* _TEXT FOR ANALYSIS_
━━━━━━━━━━
Also the Commission is set to intervene on behalf of electricity consumers over estimated billings and sundry services failures perpetrated by electricity distribution companies, Discos.
The new Director General of the Commission, Mr. Babatunde Irukera, who disclosed this in Lagos yesterday, said it has already begun consensus building with regulators and stakeholders in financial sector with a view to intervening on behalf of consumers of banking services and arrest the situation in excessive bank charges and other irregularities.
In a chat with Vanguard on the engagements with banking sector operators and regulators he stated: “We are in a very close discussion with them, the consumer department of the Central Bank, the payment department of the Central Bank in respect to electronic payments. We are moving towards finalizing a broader memorandum of understanding we had before, and considering how to mutually address some of the issues we have in the financial sector especially bank charges and all those types of wrong doings.”
On when CPC’s intervention action would commence, he stated: “Very soon. We have worked at this for several months and I think something is very imminent. I would say that no later than sometime early in the coming year.”
This, according to him, is just one of the many initiatives he intends to execute in order to engender a reformed market for the society while modifying behaviours of products and services providers as well as the consumers in a just and fair exchange of value.
Other initiatives, according to him, would be focused on implementing a competition law that would ensure, amongst other things, that no group of business owners come together as a union for the purpose of fixing products or services prices.
In this connection, he stated: “The law does not prohibit trade associations, what the law prohibits is they discussing prices at their meetings. What the law says is that let the competition be fair, let prices be fair. It is good for the business and it is good for the consumers because consumers enjoy the best prices, and businesses are more innovative. And then it doesn’t create trade barriers for others that want to come into the business.”
He also informed that the new CPC would intervene in the electricity services where the consumers appear to have many complaints, mainly on billing, with a view to ensuring that they get services they paid for and only pay for true value of services they receive.
Irukera also said a patients’ bill of rights is underway for the purpose of changing behaviours of hospitals and other health services providers in the country.
The bill, according to him, would be publicized and posted in healthcare offices for the consumers of the services to be aware of their rights and how to enforce them. To ensure proper implementation and enforcement of all the initiatives for consumer protection, Irukera said the new CPC would be working with other regulators to inject consumer protection elements in their regulatory services delivery.
Moreover, he informed that consumer complaints resolution automation was underway for all products and services industries under which all organisations involved in providing such products or services are expected to plug in and effectively resolve consumer complaints as they come.
He further stated that a failure on the part of any company in this auto-resolution platform would lead to direct intervention of the CPC which may be detrimental to the failing company.
━━━━━━━━━━
(Stored entries)
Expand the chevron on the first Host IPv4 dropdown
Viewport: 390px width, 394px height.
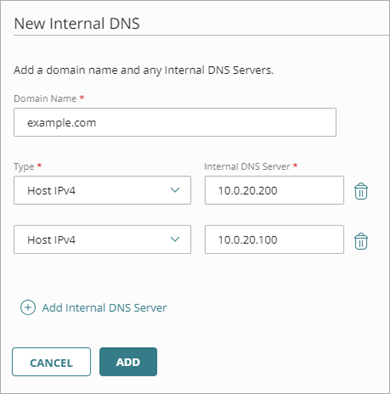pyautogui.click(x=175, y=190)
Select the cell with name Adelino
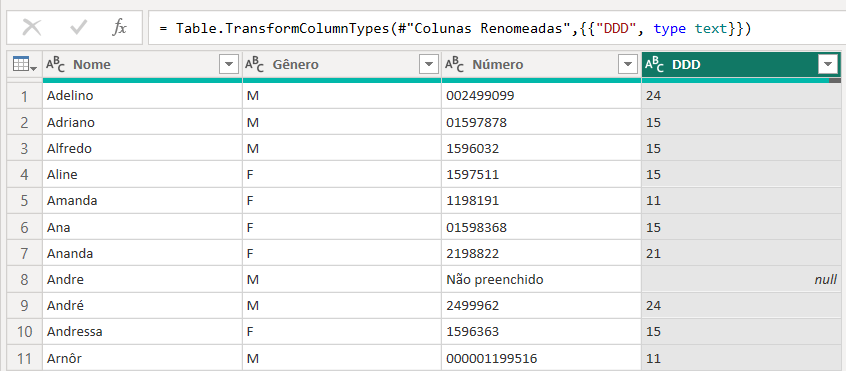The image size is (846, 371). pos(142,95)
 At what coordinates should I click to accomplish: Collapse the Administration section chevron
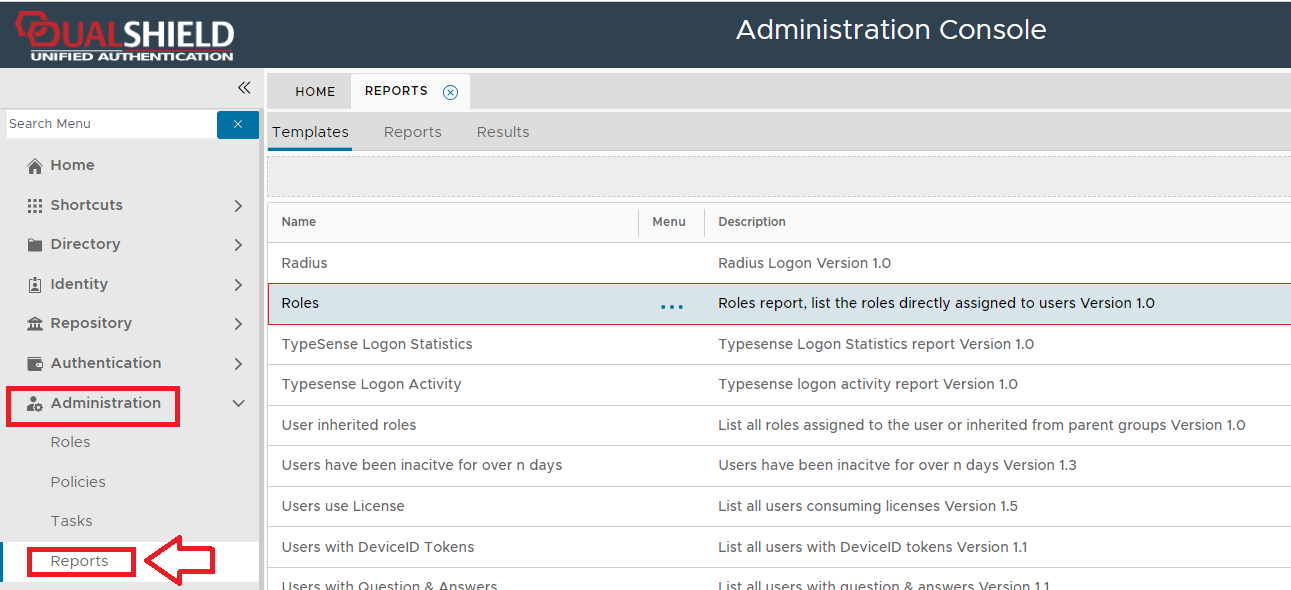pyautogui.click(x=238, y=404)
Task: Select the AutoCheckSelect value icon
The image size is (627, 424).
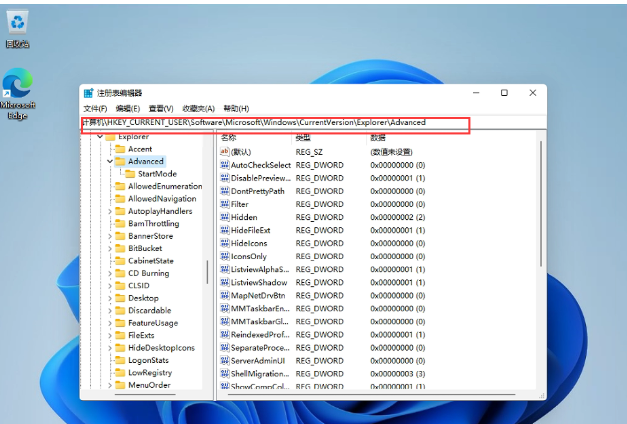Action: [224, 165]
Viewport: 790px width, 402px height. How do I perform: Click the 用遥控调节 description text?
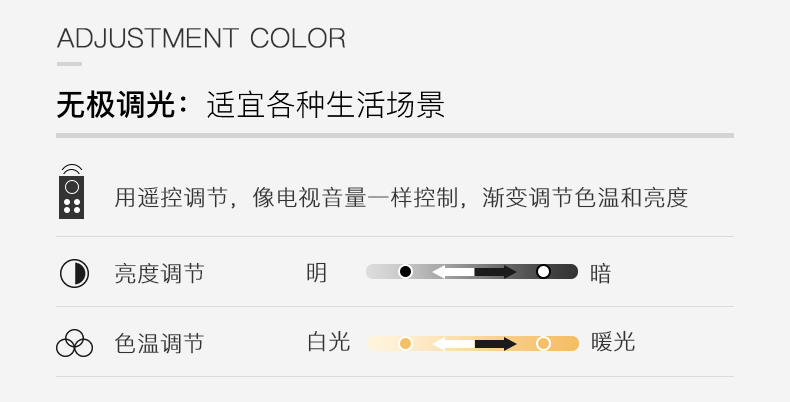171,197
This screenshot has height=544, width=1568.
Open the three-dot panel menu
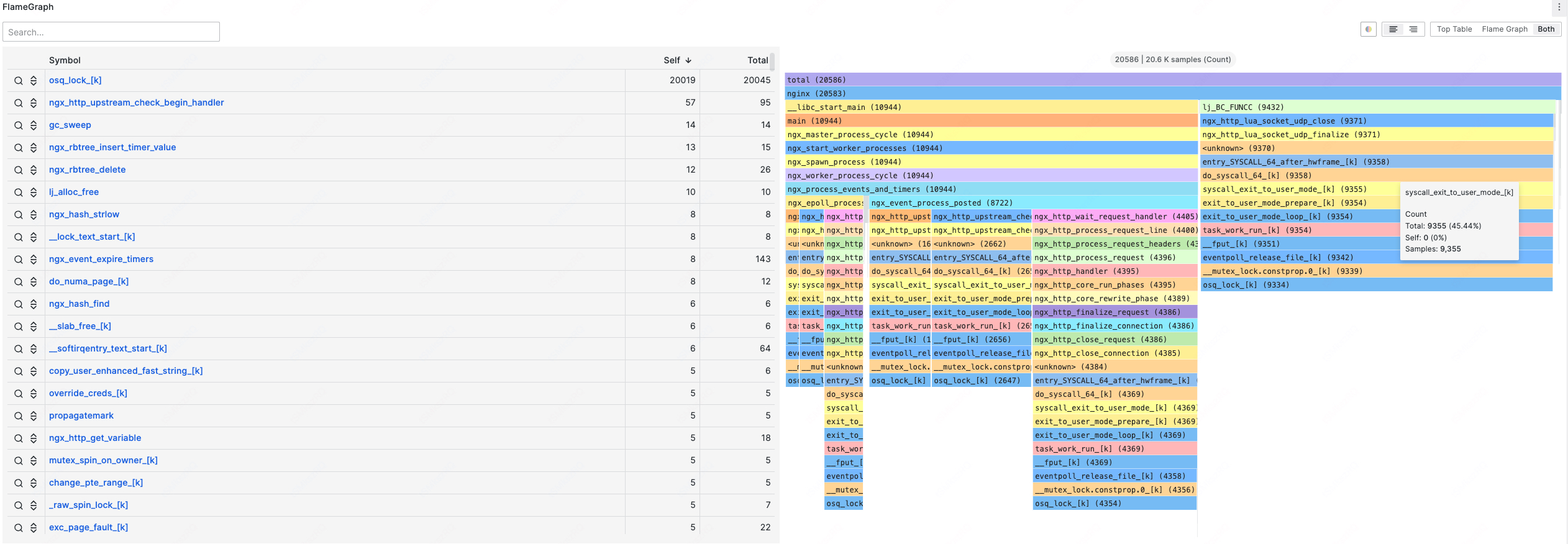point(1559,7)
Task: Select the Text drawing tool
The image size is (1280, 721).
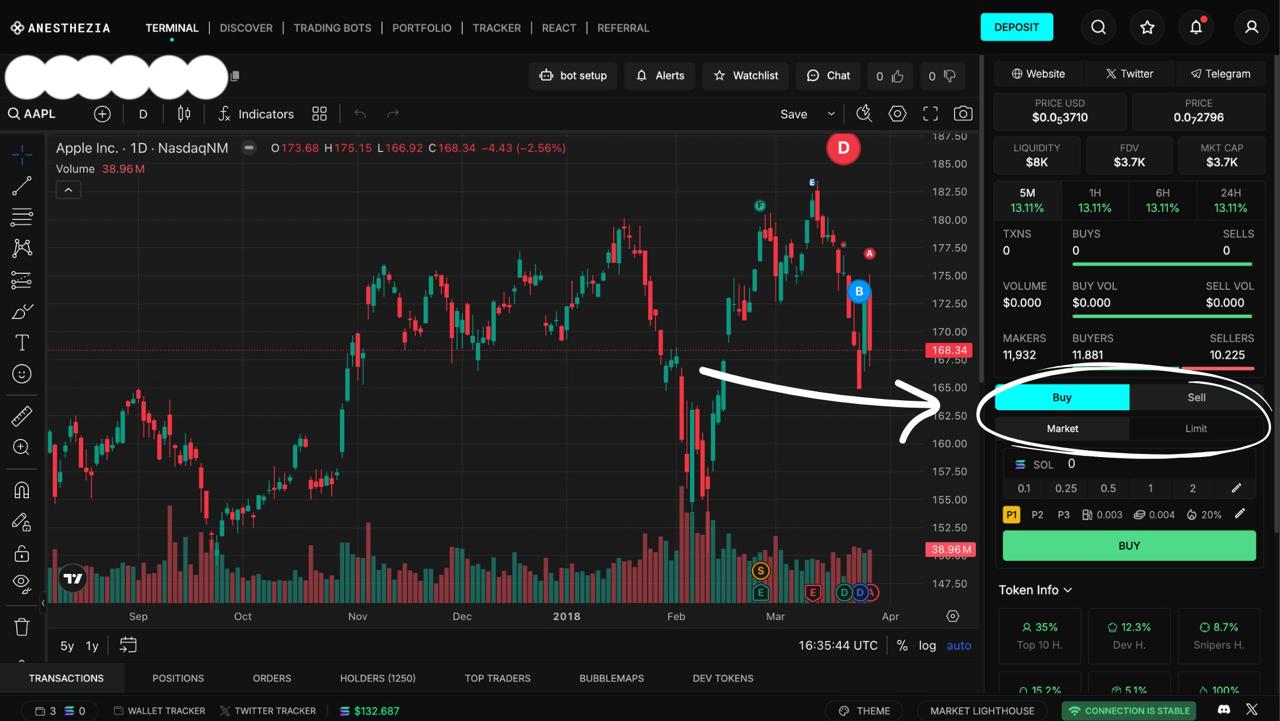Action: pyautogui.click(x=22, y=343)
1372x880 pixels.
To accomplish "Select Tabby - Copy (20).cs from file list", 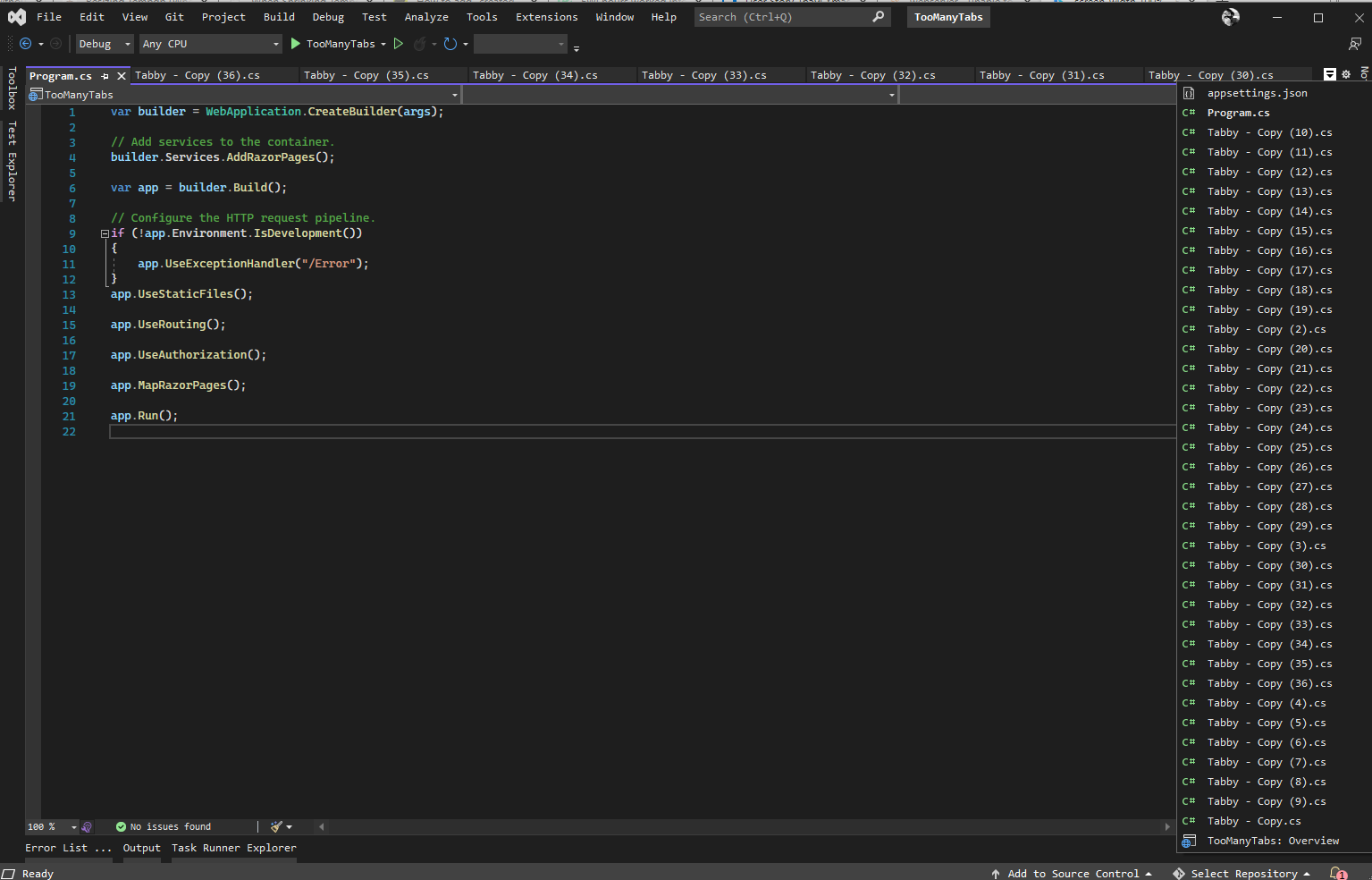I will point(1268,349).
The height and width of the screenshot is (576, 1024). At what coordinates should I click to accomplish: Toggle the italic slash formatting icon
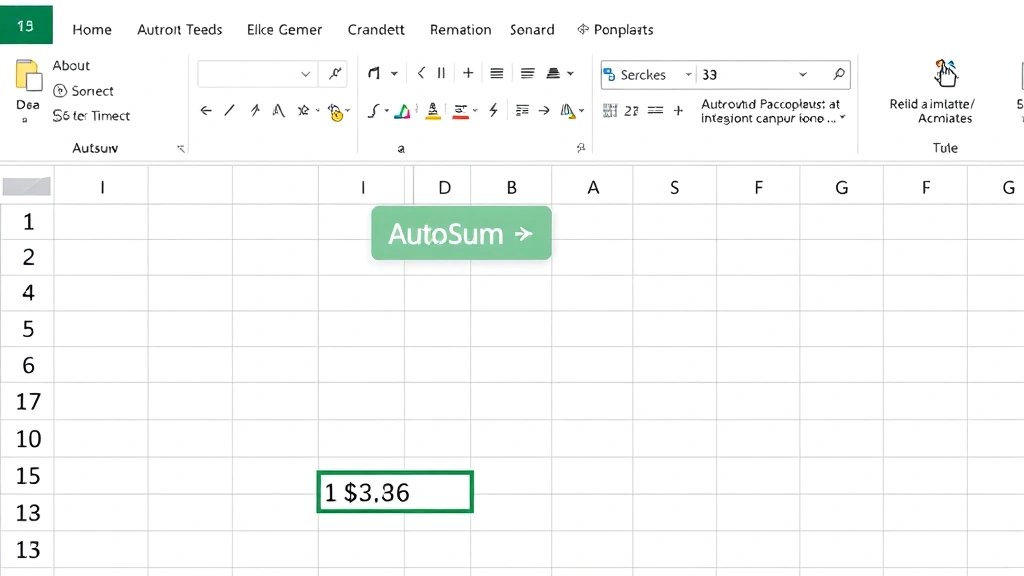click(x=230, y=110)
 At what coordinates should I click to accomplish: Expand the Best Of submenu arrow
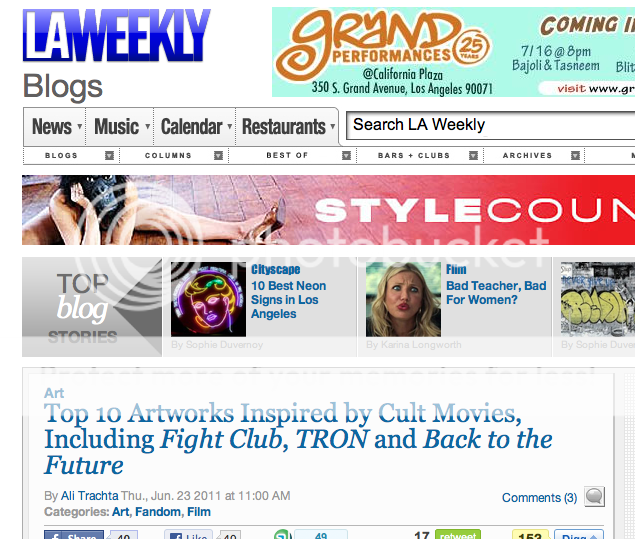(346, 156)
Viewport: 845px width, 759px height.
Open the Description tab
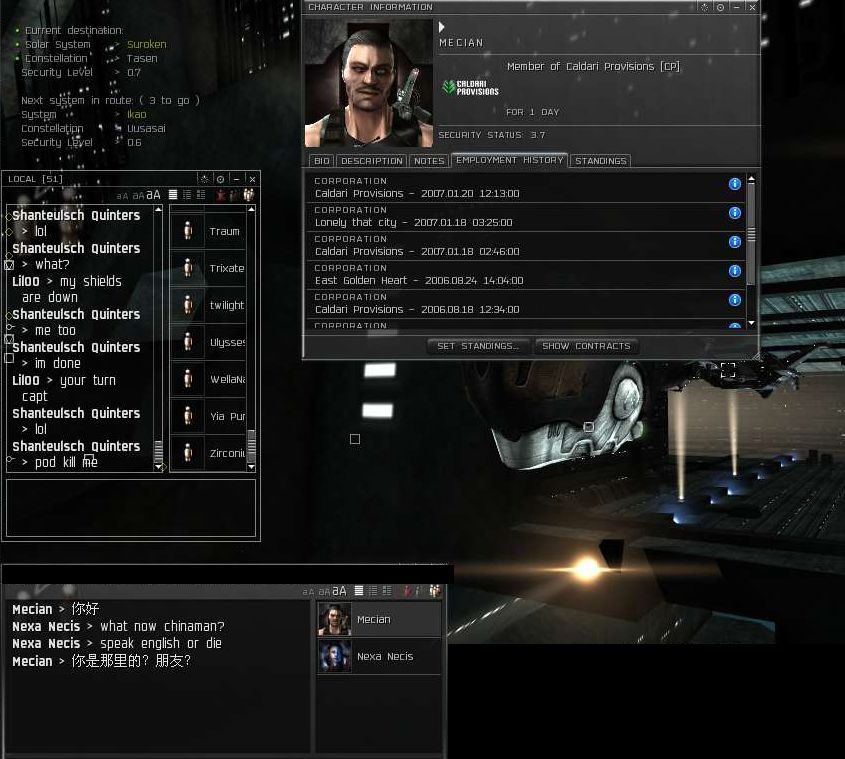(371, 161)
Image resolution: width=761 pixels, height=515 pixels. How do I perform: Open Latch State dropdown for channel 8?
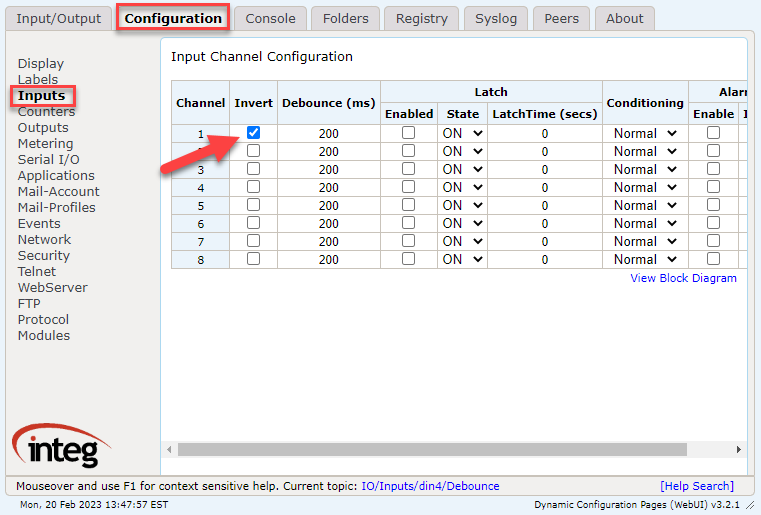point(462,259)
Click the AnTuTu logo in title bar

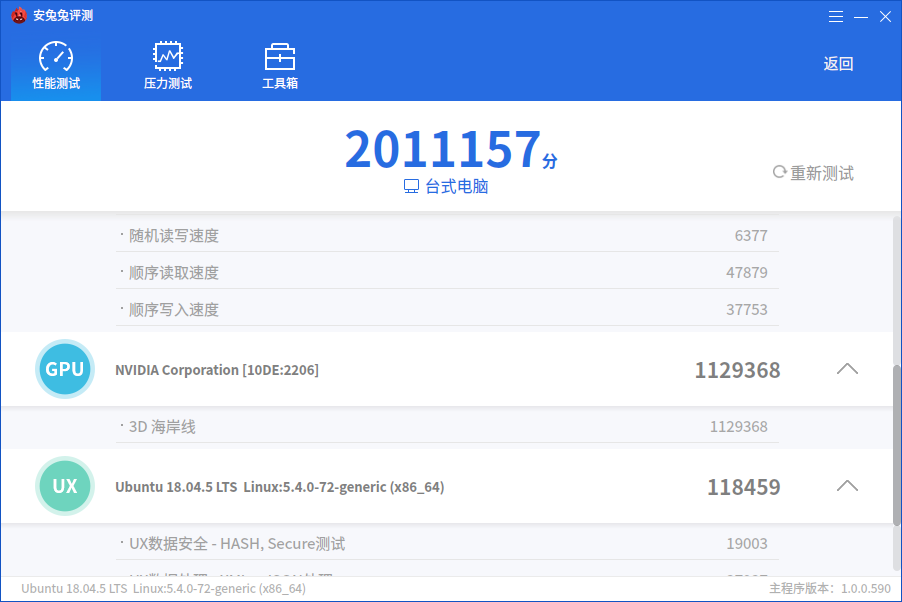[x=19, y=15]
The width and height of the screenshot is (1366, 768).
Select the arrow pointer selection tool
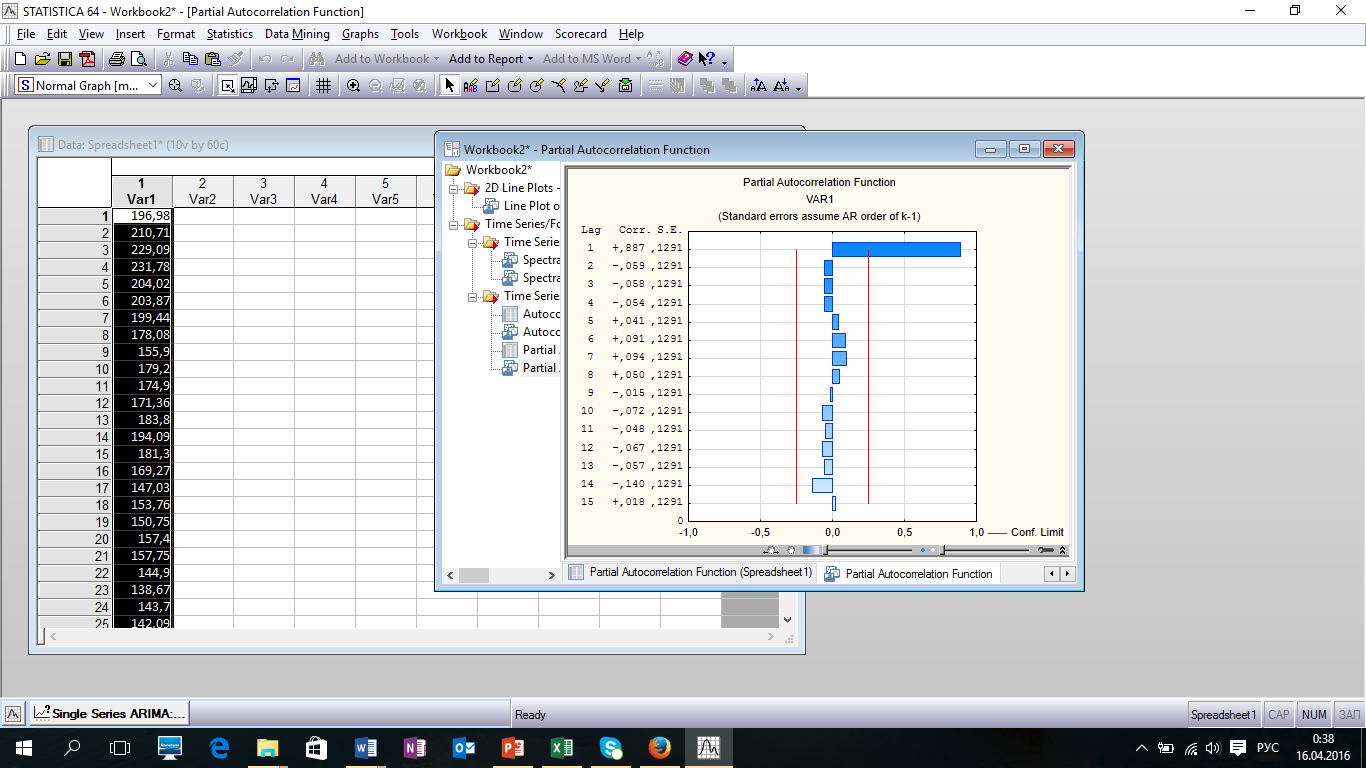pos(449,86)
━━━━━━━━━━
* _WHAT TO WORK ON_
Please answer these questions using the consumer protection text above.
(a) Who is the new Director General of the Commission?
(b) Under the law, what may trade associations not do at their meetings?
(c) Where will the patients' bill of rights be posted?

* _RESPONSE TO THIS EXERCISE_
(a) Mr. Babatunde Irukera
(b) Discuss prices
(c) In healthcare offices